"Advice on prescription" project to help beat depression
- Published
The NHS in Liverpool is trying a different approach to help patients who are distressed or on the verge of depression.
Every GP in the city is being given access to a Citizens Advice worker, who can offer support with housing and financial problems.
I went to Norris Green, a part of the city which has a lot of social housing and people on benefits.
William Heraty, 73, has come to his local GP surgery - not for a medical appointment but to get some practical help, as part of the scheme.
He has experienced problems with money and his house since his wife and son died recently.
Advice worker Kayleigh Williams has some good news for Mr Heraty.
She told him: "I'm writing to the bank to pass them your wife's death certificate, and tell them to accumulate the money you shouldn't have been paying since she died.
"I calculated it at about £860."
Mr Heraty is due back money he had mistakenly been paying on his wife's behalf since she died.
He appears briefly overwhelmed that the cash will help with some much-needed repairs to his house, and perhaps allow a holiday.
He said: "I'd like to go somewhere and take my fishing rod with me. It's been quite a few years since I had a holiday."

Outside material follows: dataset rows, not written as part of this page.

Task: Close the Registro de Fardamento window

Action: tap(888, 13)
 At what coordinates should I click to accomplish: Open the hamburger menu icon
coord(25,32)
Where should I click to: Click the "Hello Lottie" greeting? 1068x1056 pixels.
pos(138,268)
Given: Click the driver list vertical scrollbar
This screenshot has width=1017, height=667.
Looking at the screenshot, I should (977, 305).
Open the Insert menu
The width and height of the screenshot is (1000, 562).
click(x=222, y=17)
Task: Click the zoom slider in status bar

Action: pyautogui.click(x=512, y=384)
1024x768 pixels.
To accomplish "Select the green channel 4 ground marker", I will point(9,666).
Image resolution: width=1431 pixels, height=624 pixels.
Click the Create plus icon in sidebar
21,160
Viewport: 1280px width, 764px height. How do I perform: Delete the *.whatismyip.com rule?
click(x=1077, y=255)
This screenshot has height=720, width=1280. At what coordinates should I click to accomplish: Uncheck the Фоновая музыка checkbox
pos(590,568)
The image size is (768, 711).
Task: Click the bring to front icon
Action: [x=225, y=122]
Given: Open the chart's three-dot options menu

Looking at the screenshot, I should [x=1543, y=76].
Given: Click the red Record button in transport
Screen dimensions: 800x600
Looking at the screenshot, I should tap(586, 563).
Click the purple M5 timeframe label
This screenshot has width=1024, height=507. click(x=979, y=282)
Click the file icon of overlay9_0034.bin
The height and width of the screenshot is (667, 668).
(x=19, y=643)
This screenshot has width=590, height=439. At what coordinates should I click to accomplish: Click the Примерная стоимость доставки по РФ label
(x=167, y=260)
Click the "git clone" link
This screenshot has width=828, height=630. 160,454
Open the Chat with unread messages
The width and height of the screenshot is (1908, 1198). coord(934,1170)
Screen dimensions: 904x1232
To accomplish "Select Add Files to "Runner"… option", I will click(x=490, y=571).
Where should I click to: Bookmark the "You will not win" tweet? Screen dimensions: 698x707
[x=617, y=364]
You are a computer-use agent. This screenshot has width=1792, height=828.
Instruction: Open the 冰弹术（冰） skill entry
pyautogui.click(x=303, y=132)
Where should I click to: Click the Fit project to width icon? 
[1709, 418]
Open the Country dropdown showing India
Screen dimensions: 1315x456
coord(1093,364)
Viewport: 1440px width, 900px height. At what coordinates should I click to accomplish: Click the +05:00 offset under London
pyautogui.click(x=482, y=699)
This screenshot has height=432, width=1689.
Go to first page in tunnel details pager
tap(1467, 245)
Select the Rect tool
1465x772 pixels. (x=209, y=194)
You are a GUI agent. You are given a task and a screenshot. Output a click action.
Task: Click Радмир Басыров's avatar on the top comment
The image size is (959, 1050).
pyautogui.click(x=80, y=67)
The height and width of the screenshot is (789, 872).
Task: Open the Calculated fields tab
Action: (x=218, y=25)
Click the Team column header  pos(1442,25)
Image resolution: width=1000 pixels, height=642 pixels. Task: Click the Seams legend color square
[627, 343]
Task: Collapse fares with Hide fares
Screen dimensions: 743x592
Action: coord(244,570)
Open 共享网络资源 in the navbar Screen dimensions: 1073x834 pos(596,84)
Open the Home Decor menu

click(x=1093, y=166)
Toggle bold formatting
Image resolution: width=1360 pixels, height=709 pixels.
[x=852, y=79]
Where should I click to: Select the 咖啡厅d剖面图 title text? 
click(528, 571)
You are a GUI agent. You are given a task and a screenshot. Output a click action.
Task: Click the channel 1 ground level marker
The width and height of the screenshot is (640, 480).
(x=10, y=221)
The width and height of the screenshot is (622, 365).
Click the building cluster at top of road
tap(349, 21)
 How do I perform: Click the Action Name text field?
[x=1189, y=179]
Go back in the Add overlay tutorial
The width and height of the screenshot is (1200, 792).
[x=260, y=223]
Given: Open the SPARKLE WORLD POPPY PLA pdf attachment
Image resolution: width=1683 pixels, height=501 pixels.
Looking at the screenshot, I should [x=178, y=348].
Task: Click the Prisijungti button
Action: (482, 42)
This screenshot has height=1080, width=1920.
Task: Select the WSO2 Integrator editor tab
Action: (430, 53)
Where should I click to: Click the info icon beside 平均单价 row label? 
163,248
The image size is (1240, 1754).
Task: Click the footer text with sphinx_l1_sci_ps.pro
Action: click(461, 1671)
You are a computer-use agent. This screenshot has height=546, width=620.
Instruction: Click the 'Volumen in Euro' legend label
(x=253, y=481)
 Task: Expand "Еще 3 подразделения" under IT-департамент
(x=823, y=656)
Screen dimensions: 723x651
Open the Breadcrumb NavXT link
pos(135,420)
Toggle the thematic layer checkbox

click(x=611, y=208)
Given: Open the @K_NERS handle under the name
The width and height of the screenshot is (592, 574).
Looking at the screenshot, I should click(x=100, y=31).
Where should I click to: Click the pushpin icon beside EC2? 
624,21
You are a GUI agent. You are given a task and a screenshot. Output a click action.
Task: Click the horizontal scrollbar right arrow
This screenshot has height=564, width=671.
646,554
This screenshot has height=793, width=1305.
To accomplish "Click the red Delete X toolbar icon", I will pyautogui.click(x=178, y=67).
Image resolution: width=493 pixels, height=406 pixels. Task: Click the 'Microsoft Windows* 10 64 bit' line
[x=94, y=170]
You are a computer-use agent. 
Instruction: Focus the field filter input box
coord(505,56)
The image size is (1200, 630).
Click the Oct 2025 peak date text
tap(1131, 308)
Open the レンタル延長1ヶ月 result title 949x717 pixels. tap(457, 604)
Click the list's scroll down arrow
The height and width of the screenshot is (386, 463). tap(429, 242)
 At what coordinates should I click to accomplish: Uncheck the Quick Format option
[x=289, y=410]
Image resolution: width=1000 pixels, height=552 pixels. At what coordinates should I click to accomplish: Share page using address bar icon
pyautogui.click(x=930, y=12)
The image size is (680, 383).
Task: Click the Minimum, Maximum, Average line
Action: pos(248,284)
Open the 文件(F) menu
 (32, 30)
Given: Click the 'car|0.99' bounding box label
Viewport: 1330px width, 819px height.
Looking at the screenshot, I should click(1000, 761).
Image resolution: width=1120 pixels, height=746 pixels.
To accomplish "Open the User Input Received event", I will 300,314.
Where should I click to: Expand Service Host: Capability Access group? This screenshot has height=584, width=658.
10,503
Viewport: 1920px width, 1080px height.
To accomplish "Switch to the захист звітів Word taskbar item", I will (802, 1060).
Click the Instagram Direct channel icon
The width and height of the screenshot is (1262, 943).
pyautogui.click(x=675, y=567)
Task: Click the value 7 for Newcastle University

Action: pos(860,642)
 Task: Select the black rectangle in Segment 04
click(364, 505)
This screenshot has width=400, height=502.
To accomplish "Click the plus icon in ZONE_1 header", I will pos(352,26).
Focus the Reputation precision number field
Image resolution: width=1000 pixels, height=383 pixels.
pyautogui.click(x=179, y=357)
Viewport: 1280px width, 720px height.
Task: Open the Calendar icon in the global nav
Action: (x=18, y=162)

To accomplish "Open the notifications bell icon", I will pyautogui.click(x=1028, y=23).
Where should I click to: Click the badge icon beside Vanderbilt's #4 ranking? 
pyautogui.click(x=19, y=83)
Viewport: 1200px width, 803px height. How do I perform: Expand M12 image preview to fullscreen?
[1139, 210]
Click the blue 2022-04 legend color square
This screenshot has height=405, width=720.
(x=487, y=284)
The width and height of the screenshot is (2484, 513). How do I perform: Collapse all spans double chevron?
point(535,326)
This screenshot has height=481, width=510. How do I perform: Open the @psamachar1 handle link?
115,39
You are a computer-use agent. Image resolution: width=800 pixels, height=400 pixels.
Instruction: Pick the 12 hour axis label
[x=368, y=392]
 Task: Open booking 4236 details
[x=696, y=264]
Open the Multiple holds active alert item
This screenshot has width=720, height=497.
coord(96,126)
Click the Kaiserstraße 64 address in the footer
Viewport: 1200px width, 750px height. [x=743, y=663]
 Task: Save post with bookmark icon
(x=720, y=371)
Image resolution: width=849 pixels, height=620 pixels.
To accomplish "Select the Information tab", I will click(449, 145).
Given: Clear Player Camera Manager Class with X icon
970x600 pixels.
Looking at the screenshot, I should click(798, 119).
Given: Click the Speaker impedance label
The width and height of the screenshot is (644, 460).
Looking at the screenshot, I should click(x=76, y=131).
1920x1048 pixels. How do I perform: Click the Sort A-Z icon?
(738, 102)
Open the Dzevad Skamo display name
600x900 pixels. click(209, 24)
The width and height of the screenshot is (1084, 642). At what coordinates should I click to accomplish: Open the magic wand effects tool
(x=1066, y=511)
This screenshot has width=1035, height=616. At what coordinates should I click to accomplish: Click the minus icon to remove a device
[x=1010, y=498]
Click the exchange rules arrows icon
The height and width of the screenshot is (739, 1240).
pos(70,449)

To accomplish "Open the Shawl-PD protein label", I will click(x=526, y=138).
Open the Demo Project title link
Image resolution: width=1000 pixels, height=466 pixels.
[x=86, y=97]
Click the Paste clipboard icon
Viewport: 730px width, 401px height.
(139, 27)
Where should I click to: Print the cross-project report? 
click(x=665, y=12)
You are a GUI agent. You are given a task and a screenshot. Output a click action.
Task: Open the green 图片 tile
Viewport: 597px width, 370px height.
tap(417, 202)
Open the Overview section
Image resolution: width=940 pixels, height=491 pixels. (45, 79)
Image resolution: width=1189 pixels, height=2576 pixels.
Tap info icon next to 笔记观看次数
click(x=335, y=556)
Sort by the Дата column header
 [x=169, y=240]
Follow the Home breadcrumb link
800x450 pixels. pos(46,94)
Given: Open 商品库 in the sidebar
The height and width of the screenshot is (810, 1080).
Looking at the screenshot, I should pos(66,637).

Counselling has helped Mr Heraty's grief - but more than anything, he has needed this practical support.
His wife had always handled the household finances, and Parkinson's Disease means he often feels tired.
He added: "I've been worrying about taking ten pounds out for petrol. I've got to learn how to cope with all of this."
Transformation
It is a moving encounter - especially when the Citizens Advice worker, Kayleigh Williams, tells Mr Heraty he now seems a "changed man".
She helps steer a transformation in people whose lives have perhaps lost some control, as part of the "Advice on Prescription" project run by Liverpool Clinical Commissioning Group.
One client was a man referred by his GP who had not opened his post for a year and was living on handouts.
Kayleigh Williams said: "I wrote a list of things he needed to do. He was quite unresponsive at first.
"But by the third and fourth interviews, he was coming in with a bag of his letters labelled up with post-it notes. He knew who he needed to ring.
"He was like a different person. I think the organisation had rubbed off on him."
Professor Chris Dowrick, a GP as well as an academic at Liverpool University, is the author of a book called "Beyond Depression", which has proved influential in the surgery project.
He agrees it is a useful trial because it helps people beyond the formal medical boundaries and time pressures involved in most GP appointments.
He told me: "Most people's mental health problems have got much more to do with income, employment and their environment.
"This is about de-stigmatising people, and helping them realise they're not to blame for everything."
The work in Liverpool's GP surgeries has been planned by NHS commissioners there with a specific anti-poverty drive.
Similar advice schemes are underway in Plymouth and Bridgend - and they are also being evaluated by researchers.
A pilot has begun in Scotland too, with link workers in low-income communities.
The results may well confirm that patients who are sad or distressed do not always need medical treatment.